Here is the rough pitch for a game about politics powered by the Apocalypse and based roughly on West Wing:
Politico Agenda
Portray a bitter world
– Everyone is jaded, everyone feels that the weight of the world is falling on them and they want to make it your characters’ problem. Fill your character’s world with people who are willing to make their problems your characters’ problem.
Fill the character’s lives with frustration
– Whatever they want there is someone who does not want it at all and isn’t shy about saying so. No issue is easy to decide on because there are good people on every side. Your candidate will never be led to any issue easily.
Play to find out what happens
Politico Principles
Draw schedules, leave spaces
– Every day you are going to want to sit down with your team to talk about what happens today and what the weeks and months ahead look like. Put things on their schedules but leave room for them to put things there themselves. This gives the characters a direction to head in and the players a sense of the scenes ahead even though everyone knows that it will all go to hell the moment the meeting is over.
Address the characters, not the players
–
Everyone wants something
– There will be no support for your candidate if you can not give them something. It may be time on the air, their issue in a speech, time with your candidate, or just your presence near or far. No one is giving votes away.
Give faces to the issues
– If the issue didn’t matter to someone then it would not be an issue. Sure, the ones that are the most visible are often other politicians but the ones that really matter are the voters. Give every issue politicians who care and voters who are affected. They need to be people with names and lives, not cardboard cutouts.
Think disastrous
– Make them think, everyday, that today is the day that the campaign falls flat on it’s face and dies. Don’t let it happen unless it has to but the threat is always there. Then give them a day where you cause nothing to go wrong. Watch as they tear themselves apart in worry.
Playbooks
Policy Adviser
Political Adviser
Speech Writer
Press Secretary
Campaign Manager
Chief of Staff
Executive Officer
Organizer?
I like it, I like it!
/sub
/sub too. I’ve just been working on a similar idea! Can’t wait to see how this develops.
Been watching a lot of West Wing lately.
A-yup!
House of Cards fits the genre too.
Why isn’t the Candidate a playbook?
Because the candidate is a front 🙂
Interesting. I could see the candidate corresponding to the hard holder, but I’d also like to see you take your design in a new direction.
/sub – i am interested, but currently have little to say beyond: Don’t forget the Bodyman.
William Nichols Good call.
Josh Mannon, if the candidate is a front, how do you do most of the other fronts like election, pass the bill, scandal, ect….. run two fronts at the same time?

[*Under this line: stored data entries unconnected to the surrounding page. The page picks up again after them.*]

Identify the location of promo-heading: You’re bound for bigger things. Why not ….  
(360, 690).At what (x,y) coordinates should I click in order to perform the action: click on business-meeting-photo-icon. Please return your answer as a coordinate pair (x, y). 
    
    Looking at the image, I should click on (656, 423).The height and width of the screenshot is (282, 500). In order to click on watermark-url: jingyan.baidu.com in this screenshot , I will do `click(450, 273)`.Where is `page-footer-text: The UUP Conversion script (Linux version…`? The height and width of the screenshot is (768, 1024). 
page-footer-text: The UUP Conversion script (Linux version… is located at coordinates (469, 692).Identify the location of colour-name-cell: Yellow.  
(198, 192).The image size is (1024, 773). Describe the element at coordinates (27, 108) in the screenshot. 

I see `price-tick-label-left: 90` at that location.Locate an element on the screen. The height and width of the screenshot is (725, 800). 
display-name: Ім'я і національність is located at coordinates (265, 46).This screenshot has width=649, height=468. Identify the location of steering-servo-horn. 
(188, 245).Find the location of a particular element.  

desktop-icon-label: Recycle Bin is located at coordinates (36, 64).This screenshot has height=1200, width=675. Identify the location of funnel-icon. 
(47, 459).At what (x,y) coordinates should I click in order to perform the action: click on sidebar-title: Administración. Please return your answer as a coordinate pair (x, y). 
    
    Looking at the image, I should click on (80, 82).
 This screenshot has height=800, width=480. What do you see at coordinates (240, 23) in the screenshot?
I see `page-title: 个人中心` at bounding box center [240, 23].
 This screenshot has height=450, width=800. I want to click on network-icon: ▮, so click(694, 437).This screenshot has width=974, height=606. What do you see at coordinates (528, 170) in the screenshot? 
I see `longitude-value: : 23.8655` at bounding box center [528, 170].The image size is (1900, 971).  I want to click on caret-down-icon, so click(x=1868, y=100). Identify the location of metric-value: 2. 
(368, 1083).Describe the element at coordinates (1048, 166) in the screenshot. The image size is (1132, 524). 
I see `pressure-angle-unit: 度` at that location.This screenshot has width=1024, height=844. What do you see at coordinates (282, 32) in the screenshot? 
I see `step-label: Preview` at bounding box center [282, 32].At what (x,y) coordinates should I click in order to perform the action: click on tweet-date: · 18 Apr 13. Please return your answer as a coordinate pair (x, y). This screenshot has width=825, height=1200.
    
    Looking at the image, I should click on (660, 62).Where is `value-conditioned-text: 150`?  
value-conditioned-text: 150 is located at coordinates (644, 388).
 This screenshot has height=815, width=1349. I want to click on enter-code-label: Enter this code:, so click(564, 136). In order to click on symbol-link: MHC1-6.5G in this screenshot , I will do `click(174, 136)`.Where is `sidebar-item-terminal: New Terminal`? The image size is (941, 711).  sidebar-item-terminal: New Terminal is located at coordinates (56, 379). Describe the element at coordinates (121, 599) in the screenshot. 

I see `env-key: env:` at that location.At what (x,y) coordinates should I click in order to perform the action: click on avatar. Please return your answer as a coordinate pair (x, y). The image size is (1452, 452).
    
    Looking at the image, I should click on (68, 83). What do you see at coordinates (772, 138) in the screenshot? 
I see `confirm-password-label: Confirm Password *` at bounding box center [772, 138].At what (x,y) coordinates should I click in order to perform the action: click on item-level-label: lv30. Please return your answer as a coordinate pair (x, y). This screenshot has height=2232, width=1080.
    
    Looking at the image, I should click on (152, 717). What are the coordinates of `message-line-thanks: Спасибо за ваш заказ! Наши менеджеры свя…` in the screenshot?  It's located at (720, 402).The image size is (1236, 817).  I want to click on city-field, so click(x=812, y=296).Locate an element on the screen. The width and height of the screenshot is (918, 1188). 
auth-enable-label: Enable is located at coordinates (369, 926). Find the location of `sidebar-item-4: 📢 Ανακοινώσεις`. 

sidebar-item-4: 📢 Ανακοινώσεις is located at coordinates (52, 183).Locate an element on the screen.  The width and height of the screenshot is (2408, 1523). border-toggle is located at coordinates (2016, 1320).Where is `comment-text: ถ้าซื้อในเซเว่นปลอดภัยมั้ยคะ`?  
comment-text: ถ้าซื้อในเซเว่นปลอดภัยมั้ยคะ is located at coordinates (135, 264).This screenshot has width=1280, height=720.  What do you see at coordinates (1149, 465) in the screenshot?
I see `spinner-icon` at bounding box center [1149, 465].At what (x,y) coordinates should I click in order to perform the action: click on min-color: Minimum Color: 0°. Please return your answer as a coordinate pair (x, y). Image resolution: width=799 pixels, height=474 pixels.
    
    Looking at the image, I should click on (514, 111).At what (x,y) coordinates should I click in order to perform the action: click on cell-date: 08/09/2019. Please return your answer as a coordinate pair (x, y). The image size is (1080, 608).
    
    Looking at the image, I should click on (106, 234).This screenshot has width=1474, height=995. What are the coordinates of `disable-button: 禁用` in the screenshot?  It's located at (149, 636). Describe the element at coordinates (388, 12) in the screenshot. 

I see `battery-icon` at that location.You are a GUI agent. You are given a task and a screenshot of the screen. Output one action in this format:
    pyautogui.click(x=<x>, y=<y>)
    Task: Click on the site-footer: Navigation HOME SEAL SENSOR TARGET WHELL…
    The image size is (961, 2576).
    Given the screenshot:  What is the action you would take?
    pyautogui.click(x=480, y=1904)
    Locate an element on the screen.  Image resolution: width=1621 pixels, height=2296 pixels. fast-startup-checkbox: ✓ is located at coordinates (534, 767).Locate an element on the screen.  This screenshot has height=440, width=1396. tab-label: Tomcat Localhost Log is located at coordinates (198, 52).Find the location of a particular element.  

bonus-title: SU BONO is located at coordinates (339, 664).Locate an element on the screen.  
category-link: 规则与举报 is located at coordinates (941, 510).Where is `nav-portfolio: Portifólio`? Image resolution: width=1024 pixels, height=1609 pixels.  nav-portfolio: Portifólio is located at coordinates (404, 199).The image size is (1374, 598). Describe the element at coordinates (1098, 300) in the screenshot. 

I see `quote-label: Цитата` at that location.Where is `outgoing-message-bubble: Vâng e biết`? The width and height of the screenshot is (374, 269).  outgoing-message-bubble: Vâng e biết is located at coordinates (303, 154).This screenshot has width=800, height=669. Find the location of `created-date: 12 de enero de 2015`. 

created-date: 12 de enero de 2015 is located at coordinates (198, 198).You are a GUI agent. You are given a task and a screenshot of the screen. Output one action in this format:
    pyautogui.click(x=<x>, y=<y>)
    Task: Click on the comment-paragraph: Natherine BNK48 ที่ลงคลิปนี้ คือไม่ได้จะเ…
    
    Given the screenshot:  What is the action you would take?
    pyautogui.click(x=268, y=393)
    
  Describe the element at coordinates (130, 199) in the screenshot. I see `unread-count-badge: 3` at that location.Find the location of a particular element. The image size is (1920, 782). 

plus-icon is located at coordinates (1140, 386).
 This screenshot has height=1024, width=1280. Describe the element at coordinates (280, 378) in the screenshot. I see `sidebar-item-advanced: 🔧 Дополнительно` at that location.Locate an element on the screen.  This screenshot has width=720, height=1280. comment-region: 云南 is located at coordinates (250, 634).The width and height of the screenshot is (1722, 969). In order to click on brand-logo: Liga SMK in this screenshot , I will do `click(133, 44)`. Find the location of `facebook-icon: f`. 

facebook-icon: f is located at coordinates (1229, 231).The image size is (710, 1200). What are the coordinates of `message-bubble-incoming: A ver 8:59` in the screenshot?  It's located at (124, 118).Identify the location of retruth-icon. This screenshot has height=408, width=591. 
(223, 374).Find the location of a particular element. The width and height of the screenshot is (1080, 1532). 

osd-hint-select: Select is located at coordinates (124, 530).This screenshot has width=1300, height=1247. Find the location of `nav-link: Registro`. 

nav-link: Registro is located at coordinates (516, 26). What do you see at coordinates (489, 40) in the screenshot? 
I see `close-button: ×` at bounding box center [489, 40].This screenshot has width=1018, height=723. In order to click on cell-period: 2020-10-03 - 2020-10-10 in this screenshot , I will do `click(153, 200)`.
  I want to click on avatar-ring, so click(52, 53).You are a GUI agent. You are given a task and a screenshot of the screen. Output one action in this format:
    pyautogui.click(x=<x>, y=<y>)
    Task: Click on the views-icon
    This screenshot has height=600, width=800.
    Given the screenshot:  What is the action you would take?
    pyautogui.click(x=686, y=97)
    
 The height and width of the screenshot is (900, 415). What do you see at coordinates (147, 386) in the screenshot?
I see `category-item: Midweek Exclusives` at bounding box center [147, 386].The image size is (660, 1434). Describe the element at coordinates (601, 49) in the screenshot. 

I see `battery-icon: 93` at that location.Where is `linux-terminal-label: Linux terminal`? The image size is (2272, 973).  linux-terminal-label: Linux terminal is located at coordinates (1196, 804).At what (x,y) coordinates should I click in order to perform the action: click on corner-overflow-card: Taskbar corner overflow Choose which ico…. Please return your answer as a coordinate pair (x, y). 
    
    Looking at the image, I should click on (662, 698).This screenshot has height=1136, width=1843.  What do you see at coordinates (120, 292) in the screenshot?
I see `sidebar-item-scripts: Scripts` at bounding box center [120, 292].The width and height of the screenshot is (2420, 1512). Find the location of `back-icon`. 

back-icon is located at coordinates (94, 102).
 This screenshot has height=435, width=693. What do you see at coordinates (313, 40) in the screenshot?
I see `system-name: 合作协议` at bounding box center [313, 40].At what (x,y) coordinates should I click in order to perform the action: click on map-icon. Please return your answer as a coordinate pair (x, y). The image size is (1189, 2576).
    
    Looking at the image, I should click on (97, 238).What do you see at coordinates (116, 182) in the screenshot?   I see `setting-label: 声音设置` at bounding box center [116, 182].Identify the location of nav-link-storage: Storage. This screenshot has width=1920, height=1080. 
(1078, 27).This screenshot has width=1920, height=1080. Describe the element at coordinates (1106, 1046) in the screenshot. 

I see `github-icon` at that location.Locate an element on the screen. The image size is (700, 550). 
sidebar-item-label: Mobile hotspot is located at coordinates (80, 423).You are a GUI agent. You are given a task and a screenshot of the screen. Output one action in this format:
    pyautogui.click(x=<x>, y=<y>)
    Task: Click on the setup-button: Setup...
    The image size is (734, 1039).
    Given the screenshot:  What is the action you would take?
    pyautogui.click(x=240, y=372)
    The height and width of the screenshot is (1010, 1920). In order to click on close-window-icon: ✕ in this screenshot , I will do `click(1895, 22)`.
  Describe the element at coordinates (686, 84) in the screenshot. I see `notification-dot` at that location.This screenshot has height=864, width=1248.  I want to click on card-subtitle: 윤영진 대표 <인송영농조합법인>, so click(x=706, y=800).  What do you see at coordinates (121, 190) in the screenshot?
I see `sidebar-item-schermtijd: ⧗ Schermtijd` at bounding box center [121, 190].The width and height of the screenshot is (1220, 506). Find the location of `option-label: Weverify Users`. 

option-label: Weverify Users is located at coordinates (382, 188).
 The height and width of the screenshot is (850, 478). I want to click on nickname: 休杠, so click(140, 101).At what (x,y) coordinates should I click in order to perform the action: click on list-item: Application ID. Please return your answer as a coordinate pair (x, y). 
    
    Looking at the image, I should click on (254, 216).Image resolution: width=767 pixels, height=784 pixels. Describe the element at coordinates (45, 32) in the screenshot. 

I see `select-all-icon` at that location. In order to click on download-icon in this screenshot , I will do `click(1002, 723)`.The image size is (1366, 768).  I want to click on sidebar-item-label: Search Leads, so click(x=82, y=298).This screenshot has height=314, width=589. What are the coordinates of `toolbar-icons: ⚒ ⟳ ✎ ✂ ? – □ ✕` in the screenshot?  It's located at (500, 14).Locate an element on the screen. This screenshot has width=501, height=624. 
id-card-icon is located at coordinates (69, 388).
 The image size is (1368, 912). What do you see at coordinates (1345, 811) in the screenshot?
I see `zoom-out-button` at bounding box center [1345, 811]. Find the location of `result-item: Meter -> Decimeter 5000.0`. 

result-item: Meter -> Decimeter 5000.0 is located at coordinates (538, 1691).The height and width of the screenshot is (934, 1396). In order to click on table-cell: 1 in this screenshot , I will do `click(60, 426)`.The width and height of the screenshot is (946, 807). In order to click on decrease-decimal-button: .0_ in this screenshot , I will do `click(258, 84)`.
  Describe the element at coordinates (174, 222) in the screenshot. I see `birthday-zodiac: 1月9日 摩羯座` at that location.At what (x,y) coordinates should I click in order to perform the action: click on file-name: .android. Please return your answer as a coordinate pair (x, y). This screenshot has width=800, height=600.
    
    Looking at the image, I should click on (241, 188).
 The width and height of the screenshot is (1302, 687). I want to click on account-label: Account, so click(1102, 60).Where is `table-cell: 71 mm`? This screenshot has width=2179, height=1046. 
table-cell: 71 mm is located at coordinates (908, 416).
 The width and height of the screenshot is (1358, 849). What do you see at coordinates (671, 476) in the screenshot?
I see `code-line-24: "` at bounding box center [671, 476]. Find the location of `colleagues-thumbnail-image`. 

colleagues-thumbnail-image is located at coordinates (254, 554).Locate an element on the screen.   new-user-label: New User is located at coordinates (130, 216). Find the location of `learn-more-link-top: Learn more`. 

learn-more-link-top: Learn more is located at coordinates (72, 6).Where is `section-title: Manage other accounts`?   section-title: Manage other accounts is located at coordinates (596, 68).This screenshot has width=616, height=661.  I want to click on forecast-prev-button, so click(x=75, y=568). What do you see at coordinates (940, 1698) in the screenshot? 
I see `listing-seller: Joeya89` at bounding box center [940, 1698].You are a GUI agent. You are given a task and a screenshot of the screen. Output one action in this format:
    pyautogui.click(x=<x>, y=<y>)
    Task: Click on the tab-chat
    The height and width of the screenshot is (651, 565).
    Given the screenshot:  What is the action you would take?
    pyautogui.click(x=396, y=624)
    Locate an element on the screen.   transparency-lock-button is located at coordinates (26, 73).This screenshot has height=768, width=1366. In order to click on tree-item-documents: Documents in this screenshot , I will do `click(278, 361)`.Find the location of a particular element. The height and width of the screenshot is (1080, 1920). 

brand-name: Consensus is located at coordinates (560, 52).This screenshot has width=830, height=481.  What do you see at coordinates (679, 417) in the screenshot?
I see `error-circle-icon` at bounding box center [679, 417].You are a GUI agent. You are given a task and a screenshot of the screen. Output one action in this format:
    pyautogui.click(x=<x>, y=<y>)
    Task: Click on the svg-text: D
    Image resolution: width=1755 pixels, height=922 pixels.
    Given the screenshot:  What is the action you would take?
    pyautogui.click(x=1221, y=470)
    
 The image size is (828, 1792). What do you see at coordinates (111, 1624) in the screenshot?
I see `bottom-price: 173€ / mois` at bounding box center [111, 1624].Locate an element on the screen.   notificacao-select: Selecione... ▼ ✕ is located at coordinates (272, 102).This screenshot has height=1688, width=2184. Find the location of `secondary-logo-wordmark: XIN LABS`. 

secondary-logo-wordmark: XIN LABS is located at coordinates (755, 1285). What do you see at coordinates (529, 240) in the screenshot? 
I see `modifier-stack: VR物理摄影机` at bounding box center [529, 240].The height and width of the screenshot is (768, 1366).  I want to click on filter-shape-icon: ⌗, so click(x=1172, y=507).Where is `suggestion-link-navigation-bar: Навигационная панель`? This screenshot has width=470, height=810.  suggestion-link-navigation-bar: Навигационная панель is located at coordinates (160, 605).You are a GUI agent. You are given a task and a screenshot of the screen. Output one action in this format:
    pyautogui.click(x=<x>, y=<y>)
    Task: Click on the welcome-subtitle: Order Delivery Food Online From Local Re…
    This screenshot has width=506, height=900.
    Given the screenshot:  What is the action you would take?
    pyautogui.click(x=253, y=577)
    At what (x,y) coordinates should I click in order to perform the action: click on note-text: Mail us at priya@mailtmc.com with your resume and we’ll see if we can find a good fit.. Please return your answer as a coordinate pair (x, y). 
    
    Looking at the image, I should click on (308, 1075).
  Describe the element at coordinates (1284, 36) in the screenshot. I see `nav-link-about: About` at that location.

The other fronts are: your party, the other party, voters, the press, and the other candidates. Because they are not going to go away they work different than traditional fronts. They sit in one of two positions, happy and pissed. While they are pissed they can make you hurt. When they are happy they can be used to power some moves.
Josh Mannon, so how do they then work with other fronts?
I see this as greatly confusing, I would rather see them as “threats” withing a front.